Chikondi reached for the monitor controls. ‘We should—’

Jack halted him. ‘Let her be,’ he said. ‘We’re here when she needs us.’ He exhaled heavily. ‘We’re all going to have moments like that, I’m sure.’

The OCA reporter, as if he’d known we’d need it, abruptly shifted tack. ‘You should know that everybody here at OCA and across Planet Earth are cheering for you, every step of the way. We’re ending this transmission with a present of sorts, sent in by your supporters all over the world. Best of luck, Lawki 6. We can’t wait to hear from you.’
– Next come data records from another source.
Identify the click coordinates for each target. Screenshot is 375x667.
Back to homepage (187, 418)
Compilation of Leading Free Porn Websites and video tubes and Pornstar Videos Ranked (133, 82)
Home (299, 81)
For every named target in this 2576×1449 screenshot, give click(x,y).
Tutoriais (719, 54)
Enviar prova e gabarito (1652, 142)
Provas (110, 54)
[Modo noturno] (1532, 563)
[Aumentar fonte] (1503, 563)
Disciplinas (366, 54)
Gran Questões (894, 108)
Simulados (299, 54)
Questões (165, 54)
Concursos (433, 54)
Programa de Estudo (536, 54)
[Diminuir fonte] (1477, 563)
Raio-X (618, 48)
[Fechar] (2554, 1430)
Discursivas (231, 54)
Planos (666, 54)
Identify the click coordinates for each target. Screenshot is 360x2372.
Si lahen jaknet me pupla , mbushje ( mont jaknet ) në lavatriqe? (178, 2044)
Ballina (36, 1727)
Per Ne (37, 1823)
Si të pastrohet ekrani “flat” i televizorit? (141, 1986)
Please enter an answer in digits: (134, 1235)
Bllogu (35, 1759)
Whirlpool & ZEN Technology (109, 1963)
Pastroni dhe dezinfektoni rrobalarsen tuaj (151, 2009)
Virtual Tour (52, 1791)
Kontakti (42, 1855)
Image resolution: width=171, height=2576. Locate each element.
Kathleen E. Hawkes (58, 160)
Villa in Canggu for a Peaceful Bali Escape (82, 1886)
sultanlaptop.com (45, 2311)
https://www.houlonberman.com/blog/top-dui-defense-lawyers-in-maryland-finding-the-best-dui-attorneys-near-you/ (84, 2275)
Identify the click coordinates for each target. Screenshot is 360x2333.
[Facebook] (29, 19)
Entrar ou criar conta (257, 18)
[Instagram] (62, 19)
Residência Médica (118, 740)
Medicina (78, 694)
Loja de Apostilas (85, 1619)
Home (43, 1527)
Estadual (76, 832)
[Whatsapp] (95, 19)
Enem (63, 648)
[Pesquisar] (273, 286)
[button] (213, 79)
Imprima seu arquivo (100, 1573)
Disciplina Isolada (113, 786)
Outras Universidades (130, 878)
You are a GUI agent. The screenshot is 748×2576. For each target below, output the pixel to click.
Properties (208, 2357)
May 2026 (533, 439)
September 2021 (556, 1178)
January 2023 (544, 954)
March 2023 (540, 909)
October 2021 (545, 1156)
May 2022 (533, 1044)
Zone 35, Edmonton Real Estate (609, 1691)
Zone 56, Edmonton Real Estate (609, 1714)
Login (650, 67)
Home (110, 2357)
The broadcast ended with a montage of homemade messages recorded by OCA supporters, greeting and cheering us on from their living rooms. There were kids, dogs, hand-painted signs, languages and global flavour galore. It was lovely, and hugely appreciated, but the person who’d needed to see it most hadn’t.

‘I’ll play it for her later,’ Chikondi said, bookmarking the timestamp where the segment had begun.

I got up and headed for the ladder. Yes, Elena knew we were there for her. In those kinds of situations, though, sometimes it’s good to provide a reminder.

Her TEVA suit was missing in the cargo hold; she’d gone outside. I suited up and followed.

Elena wasn’t far from the Merian – just a short walk away. The ice below her was smooth and flat as the surface of a frozen lake. Around us, though, at a short distance, a wall of jagged pillars spiked upward.